2) The lid is glued to the ECU box, to seal the ECU from water entry. This is a potential problem for when the lid is reinstalled : the adhesive may not give a 100% water-tight seal when the lid is put back on. I would recommend that the lid screws be re-tighten some time after the ECU was put back in the car, as the lid screws may loose torque if the adhesive "flows" a little when the ECU gets warm.
3) After this re-torque, I would put a thin bead of clear RTV Silicone-Rubber around the lid perimeter, including where the black plastic connector body meets the lid, as an extra precaution against water entry into the ECU. You can always peel-off this RTV if you think the sealer might pull-up the plenum cover to visually inspect your ECU for evidence of tampering.

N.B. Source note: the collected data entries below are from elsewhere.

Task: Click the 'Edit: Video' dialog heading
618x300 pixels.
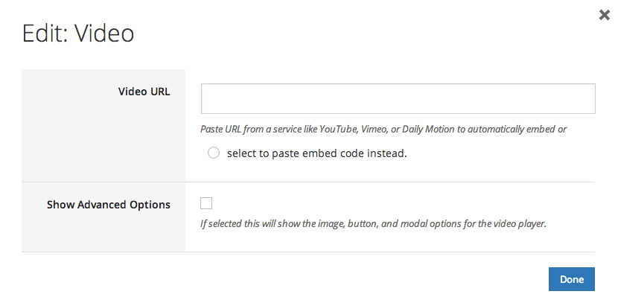Action: coord(78,33)
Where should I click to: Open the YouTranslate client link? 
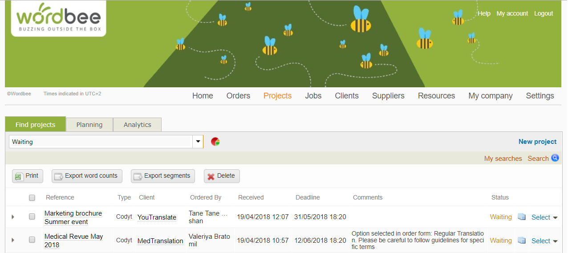point(157,217)
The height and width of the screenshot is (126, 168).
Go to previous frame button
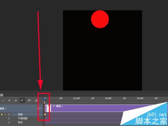(3, 100)
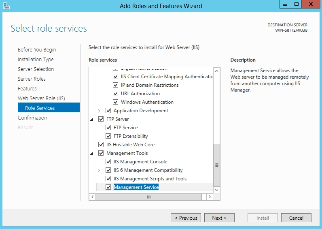Viewport: 322px width, 229px height.
Task: Navigate to the Features page
Action: coord(27,89)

_Modified by CC'ed at 5:53 AM 4-7-2010_


----------



## Kryscanland (Apr 3, 2010)

*Re: (CC'ed)*

I have this new ECU, i had it flashed and who ever put it back together didnt seal the ECU cover right because I had water come threw and it fried the ECU completely. So I took it to the dealer and of course now they know the ECU was tempered with. VW wants to void my warrenty. Very dissapointed by the ECU flash that has to be pried open.


----------



## CC'ed (Dec 1, 2009)

You should be dissapointed with the flash dealer who did not properly seal the lid when they put it back on the ECU.


----------